▸ **Stored data entries**
◇ ◇ ◇ ◇
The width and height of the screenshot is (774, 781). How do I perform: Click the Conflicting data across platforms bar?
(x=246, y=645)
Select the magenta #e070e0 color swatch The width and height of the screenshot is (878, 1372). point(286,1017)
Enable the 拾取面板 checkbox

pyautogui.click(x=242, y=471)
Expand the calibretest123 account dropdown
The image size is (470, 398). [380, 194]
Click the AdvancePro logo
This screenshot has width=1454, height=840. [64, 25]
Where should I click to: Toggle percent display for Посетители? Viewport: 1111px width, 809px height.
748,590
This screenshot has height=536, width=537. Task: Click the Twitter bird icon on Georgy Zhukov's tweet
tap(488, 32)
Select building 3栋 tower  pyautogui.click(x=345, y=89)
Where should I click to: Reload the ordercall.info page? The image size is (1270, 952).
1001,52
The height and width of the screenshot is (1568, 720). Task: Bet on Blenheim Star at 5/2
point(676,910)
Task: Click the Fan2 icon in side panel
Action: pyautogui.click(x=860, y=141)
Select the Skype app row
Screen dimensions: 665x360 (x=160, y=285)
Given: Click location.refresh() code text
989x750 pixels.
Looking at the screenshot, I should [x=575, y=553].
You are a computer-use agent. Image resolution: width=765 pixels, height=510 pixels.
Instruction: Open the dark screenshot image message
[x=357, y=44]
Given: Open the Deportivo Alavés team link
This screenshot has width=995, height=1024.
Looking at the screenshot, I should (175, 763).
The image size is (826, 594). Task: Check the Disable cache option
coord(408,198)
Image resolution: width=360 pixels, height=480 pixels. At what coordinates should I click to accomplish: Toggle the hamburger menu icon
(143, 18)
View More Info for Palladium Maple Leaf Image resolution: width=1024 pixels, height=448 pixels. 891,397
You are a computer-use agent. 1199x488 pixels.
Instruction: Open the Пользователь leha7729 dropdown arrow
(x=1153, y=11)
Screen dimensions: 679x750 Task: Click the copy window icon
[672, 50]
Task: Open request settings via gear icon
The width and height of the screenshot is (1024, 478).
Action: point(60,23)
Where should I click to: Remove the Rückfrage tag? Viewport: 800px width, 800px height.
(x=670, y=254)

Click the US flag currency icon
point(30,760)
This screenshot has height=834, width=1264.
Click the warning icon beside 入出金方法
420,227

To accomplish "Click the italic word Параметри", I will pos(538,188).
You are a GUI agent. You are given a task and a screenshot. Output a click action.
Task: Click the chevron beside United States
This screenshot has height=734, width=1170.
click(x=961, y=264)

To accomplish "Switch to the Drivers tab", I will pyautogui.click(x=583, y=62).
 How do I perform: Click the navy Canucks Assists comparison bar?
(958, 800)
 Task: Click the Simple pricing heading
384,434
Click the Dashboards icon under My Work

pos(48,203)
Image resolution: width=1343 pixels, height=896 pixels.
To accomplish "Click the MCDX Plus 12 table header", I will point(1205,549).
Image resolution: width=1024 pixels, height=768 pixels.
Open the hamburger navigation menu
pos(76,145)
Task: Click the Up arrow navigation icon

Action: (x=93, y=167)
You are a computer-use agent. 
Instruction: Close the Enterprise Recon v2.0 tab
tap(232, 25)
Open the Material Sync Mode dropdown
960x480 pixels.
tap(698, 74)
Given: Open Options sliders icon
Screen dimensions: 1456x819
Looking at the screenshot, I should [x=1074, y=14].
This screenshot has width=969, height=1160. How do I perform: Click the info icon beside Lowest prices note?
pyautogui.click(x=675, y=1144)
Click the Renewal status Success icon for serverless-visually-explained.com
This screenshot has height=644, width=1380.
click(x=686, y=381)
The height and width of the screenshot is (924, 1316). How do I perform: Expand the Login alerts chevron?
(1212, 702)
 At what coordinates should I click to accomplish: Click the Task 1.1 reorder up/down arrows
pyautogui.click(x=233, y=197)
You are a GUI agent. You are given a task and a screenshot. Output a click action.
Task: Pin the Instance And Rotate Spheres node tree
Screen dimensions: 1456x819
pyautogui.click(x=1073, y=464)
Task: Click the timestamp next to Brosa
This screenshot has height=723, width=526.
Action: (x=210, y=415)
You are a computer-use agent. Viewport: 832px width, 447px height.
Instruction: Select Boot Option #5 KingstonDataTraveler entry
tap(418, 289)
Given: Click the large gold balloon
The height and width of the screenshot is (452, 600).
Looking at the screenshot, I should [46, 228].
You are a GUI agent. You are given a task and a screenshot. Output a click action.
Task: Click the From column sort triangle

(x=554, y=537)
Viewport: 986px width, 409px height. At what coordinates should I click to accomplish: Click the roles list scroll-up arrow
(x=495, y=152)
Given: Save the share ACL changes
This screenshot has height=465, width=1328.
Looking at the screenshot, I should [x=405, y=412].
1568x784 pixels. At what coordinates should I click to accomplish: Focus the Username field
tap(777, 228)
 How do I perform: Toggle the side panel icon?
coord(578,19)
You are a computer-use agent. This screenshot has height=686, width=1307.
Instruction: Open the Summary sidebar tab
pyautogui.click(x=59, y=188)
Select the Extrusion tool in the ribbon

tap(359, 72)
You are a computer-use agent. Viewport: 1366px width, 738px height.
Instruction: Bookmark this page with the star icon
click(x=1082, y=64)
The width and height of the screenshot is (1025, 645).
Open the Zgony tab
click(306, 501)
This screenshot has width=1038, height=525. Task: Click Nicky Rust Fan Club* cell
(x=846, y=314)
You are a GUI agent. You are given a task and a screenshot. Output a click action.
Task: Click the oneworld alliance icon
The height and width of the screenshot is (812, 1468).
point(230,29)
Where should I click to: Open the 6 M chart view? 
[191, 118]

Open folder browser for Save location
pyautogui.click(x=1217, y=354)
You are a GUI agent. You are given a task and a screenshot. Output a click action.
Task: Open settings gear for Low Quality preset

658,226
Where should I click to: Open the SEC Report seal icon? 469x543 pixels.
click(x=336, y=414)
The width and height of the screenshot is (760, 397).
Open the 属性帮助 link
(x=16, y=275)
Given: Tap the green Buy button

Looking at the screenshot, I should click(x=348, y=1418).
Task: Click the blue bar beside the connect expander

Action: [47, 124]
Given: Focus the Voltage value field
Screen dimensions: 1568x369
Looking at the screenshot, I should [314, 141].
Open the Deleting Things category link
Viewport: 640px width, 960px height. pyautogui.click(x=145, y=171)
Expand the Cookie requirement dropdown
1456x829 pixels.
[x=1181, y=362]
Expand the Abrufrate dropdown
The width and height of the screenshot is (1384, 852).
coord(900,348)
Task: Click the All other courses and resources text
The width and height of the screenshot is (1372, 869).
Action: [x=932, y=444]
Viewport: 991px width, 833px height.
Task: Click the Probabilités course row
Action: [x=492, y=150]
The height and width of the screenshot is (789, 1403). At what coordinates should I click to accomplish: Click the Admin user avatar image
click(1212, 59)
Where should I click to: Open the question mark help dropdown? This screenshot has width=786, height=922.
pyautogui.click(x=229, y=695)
◇ ◇ ◇ ◇
The lines to output run from the one containing "The width and height of the screenshot is (760, 397)." through the last line of the records above; repeat them exactly and nothing more.

▸ **TASK RESULT**
The width and height of the screenshot is (760, 397).
Open the 属性帮助 link
(x=16, y=275)
Given: Tap the green Buy button

Looking at the screenshot, I should click(x=348, y=1418).
Task: Click the blue bar beside the connect expander

Action: [47, 124]
Given: Focus the Voltage value field
Screen dimensions: 1568x369
Looking at the screenshot, I should [314, 141].
Open the Deleting Things category link
Viewport: 640px width, 960px height. pyautogui.click(x=145, y=171)
Expand the Cookie requirement dropdown
1456x829 pixels.
[x=1181, y=362]
Expand the Abrufrate dropdown
The width and height of the screenshot is (1384, 852).
coord(900,348)
Task: Click the All other courses and resources text
The width and height of the screenshot is (1372, 869).
Action: [x=932, y=444]
Viewport: 991px width, 833px height.
Task: Click the Probabilités course row
Action: [x=492, y=150]
The height and width of the screenshot is (789, 1403). At what coordinates should I click to accomplish: Click the Admin user avatar image
click(1212, 59)
Where should I click to: Open the question mark help dropdown? This screenshot has width=786, height=922.
pyautogui.click(x=229, y=695)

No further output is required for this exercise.